[Document segment]
The United States will remain China’s main opponent. But other countries, in Europe and elsewhere, are also rummaging through their policy kits to evaluate their options, from tariffs and domestic subsidies to export controls.

The war will come at a cost to economic wellbeing. Prices of consumer goods will rise as countries block imports from China. Manufacturers will have to cope with pricier Chinese inputs. Chinese exporters will have a harder time finding markets to place their stuff. And exporters in the US and elsewhere may be locked out of China’s market.

The risk that looms high over all others is that China will, as it has done before, leverage its dominance in the critical commodities and products over which it has a near monopoly, cutting off supplies to retaliate against countries that block its products or seek to shake its dominance.

Trump, of course, will not manage this well. His scattershot protectionism, raising tariffs across the board with no discernible strategy, and his belligerence against countries that would be natural allies in the brewing conflict, guarantee that American trade policy will remain a hot mess until the end of his term. Hopefully, the next administration will bring strategic thinking to the fight.

It is perplexing how the global economy arrived at this spot. China accounts for about a third of the world’s manufacturing output, from only about 5% in 1995. Its share of global manufacturing exports rose from 3% to 20% over the period. It accounts for over 50% of the global exports of hundreds of manufacturing products . Even Germany, with its robust industrial pedigree, is worried that its industry may not survive the Chinese competition . China’s swelling current account surplus – officially 3.8% of its gross domestic product but up to 5% according to some analysts – has become a global threat.

Economists observe there is a peaceful path out of this conundrum. Jason Furman, who chaired the US Council of Economic Advisers under president Obama, points out that as a means to improve the welfare of the Chinese, Beijing’s approach looks like a mistake. Getting the Chinese to save less and consume more – say, by building a more generous social safety net – would improve their wellbeing and bolster China’s sluggish economy without flooding the rest of the world with stuff.

And yet, Furman also observes that Beijing may be aiming for a different objective: “maximizing your geopolitical dominance; not the economic welfare of your citizens”.

Governments well beyond Washington believe this to be the case: China, the story goes, is not merely turbocharging exports to prop up growth. It is building an arsenal for a trade war. Beijing is doing nothing to dispel this fear. In a 2020 speech , President Xi Jinping argued that “we must tighten international production chains’ dependence on China, forming a powerful countermeasure and deterrent capability against foreigners who would artificially cut off supply.”

[Provided material]
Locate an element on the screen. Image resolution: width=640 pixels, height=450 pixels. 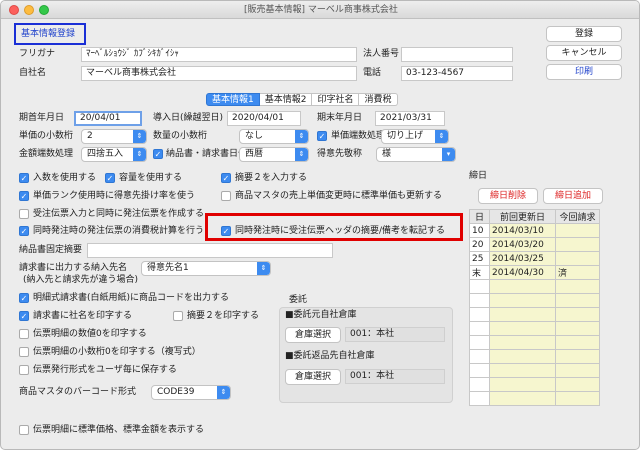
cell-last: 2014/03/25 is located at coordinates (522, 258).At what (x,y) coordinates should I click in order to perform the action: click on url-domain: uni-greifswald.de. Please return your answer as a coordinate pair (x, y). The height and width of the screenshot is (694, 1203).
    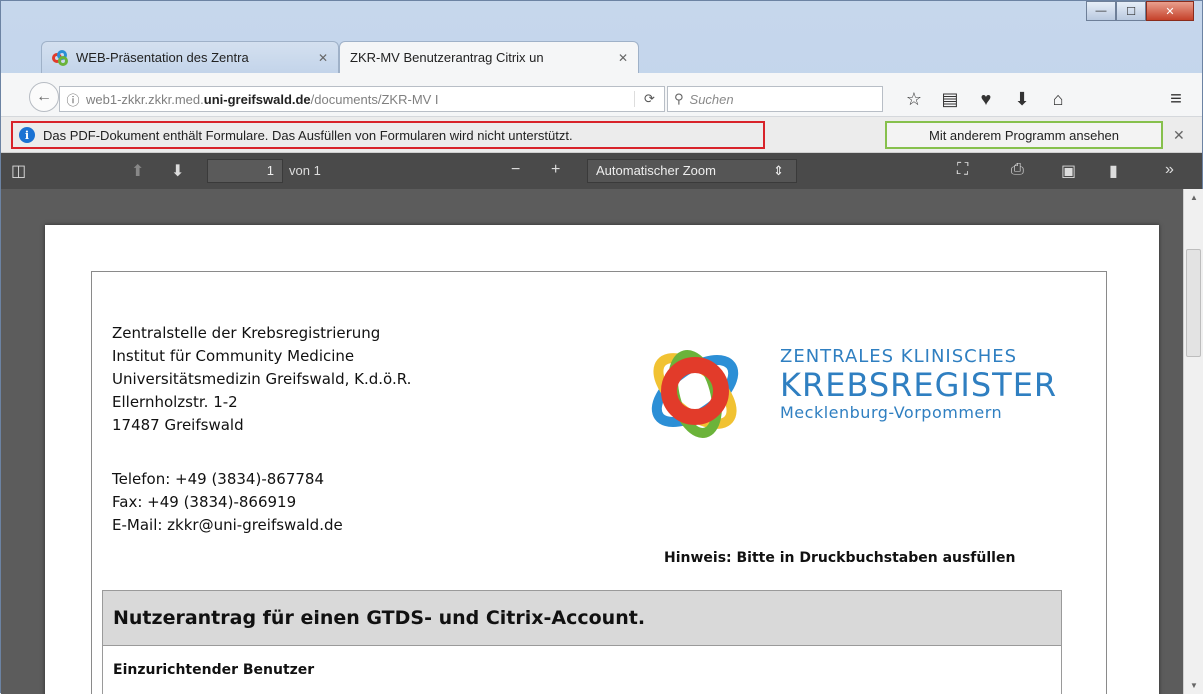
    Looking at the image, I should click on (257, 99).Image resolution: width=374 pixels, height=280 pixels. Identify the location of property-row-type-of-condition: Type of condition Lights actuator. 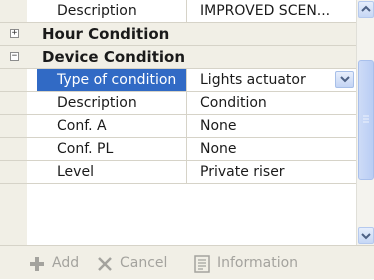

[Problem set]
(1) Answer these questions from the passage on China's trade dominance, one line each:
(a) What share of the world's manufacturing output did China account for in 1995?
(b) Who chaired the US Council of Economic Advisers under president Obama?
(c) In what year did Xi Jinping give the speech quoted at the end?
(2) In the passage on China's trade dominance, the paragraph beginning "The war will come at a cost" names several economic costs. List every one of them.
(3) Carry the passage on China's trade dominance forward from its final sentence with a paragraph of your own.

[Your written answers]
(1)
(a) About 5%
(b) Jason Furman
(c) 2020

(2)
- Prices of consumer goods will rise as countries block imports from China.
- Manufacturers will have to cope with pricier Chinese inputs.
- Chinese exporters will have a harder time finding markets for their goods.
- Exporters in the US and elsewhere may be locked out of China's market.

(3)
China offered an early taste of its capabilities in 2010, when it cut exports of rare earths to Japan after the Japanese captured the captain of a Chinese trawler near disputed islands. Earlier this year, it again punished Tokyo for statements on Taiwan by curtailing supply of magnets and minerals.

It has aimed far and wide. Last year, Beijing forced the Dutch government to walk back its takeover of Netherlands-based chip maker Nexperia by blocking chip exports from Nexperia’s plant in Dongguan. And it tightened restrictions on exports of rare earths and magnets – critical components in fighter jets and submarines, mobile phones and EVs – to force the Trump administration to dial back its trade war.

China benefited enormously from the globalization of the last 50 years. Yet it seems Beijing didn’t buy the argument that economic integration is meant to build interdependence and shared prosperity. “They don’t want interdependence, they want everybody to depend on them,” said the trade economist Chad Bown, co-author of the newly published book, How to Win a Trade War. “Their goal was to acquire market power.”

The notion that an open, rules-based trading system can be rebuilt, perhaps around China in the absence of the United States, cannot survive this strategy.

Cecilia Malmström from the Peterson Institute for International Economics counts 50 ongoing antidumping cases by the European Commission against Chinese imports, up from seven in 2024. Europe has imposed duties or tariffs on Chinese EVs, solar supply chains, glass fibers, steel cylinders and more.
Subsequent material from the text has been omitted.